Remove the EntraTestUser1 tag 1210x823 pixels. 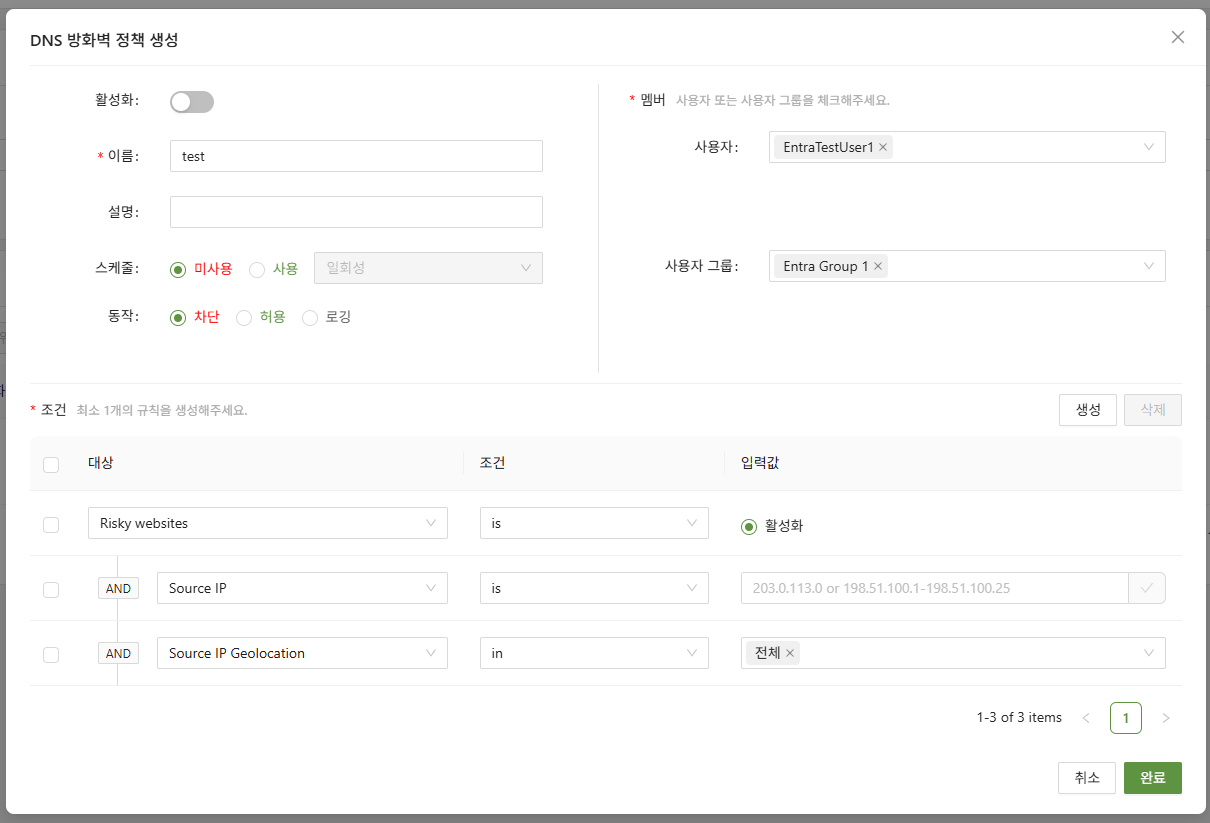tap(883, 148)
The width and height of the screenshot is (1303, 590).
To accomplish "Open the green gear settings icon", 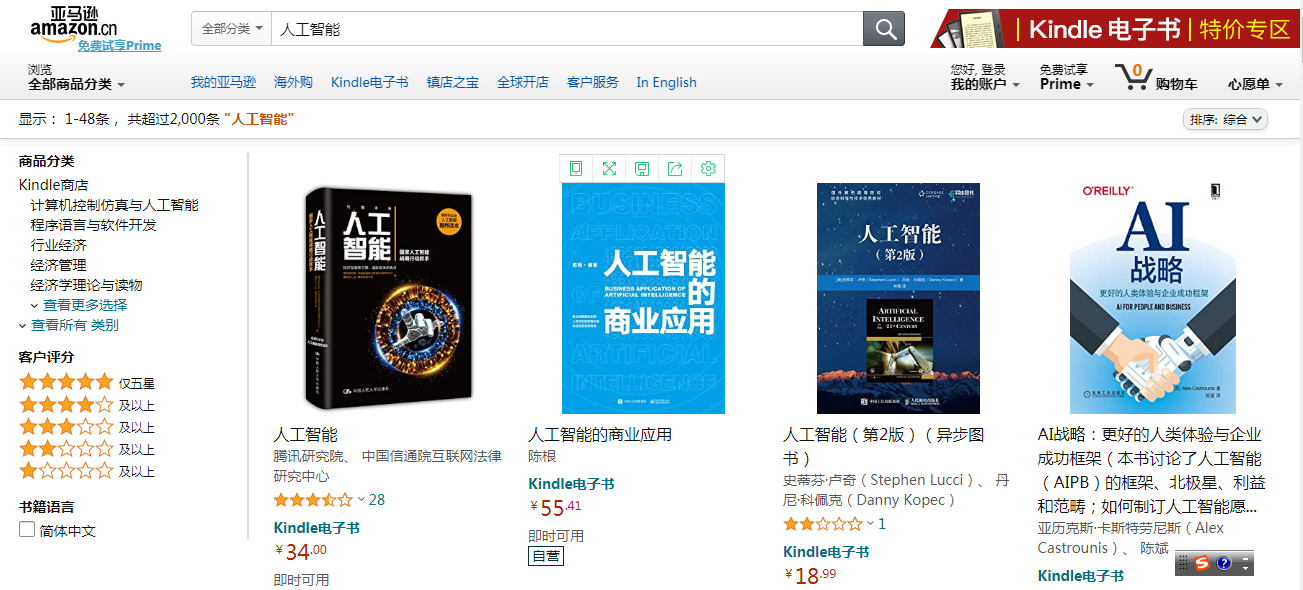I will point(708,168).
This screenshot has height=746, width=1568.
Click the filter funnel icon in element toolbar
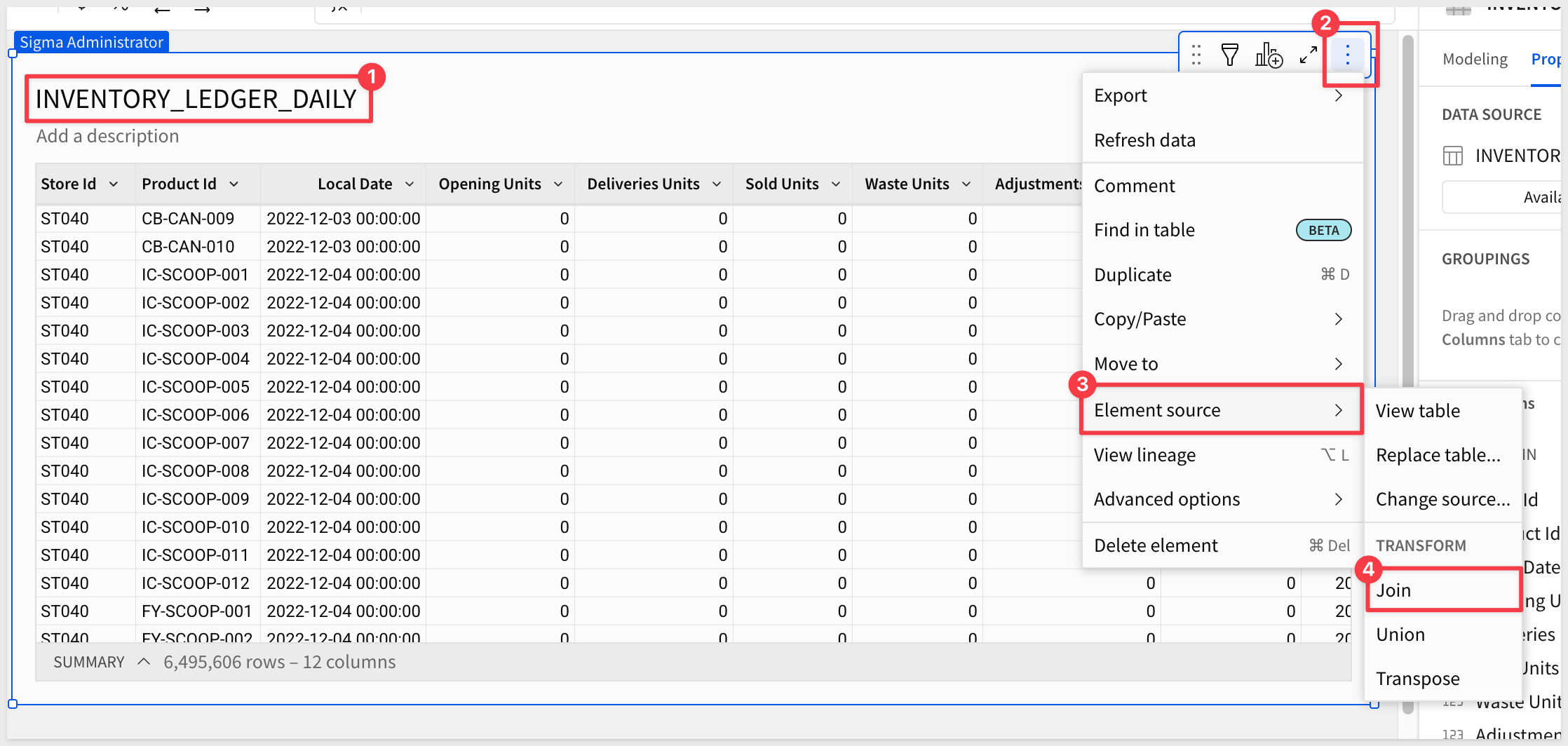click(1229, 55)
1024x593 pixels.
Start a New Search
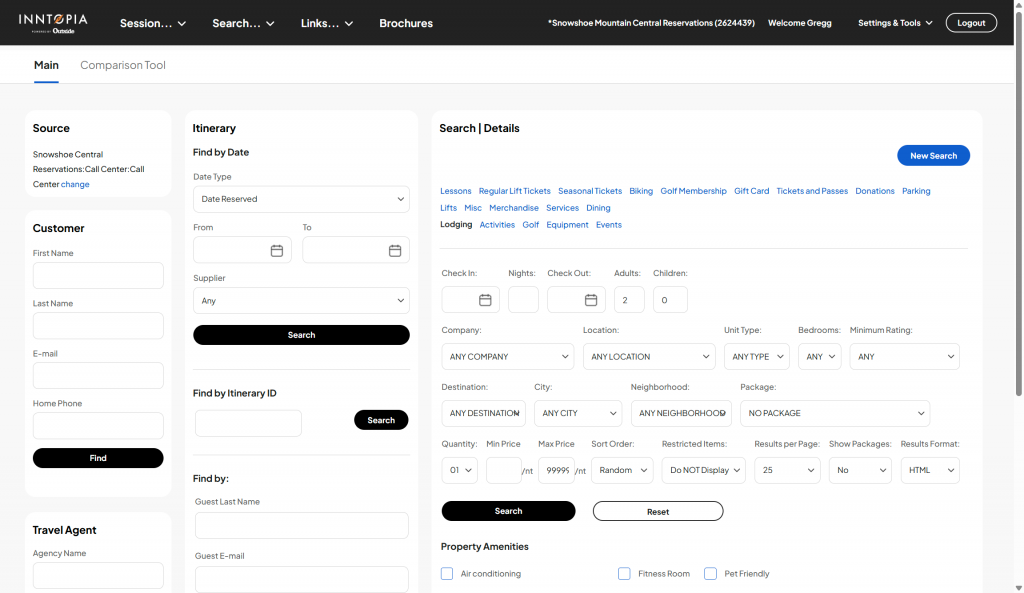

-----

Instructions for the task> Could you count the lines in the entries that hold the word "screenshot"? Only the number is wanted.

Your response> 2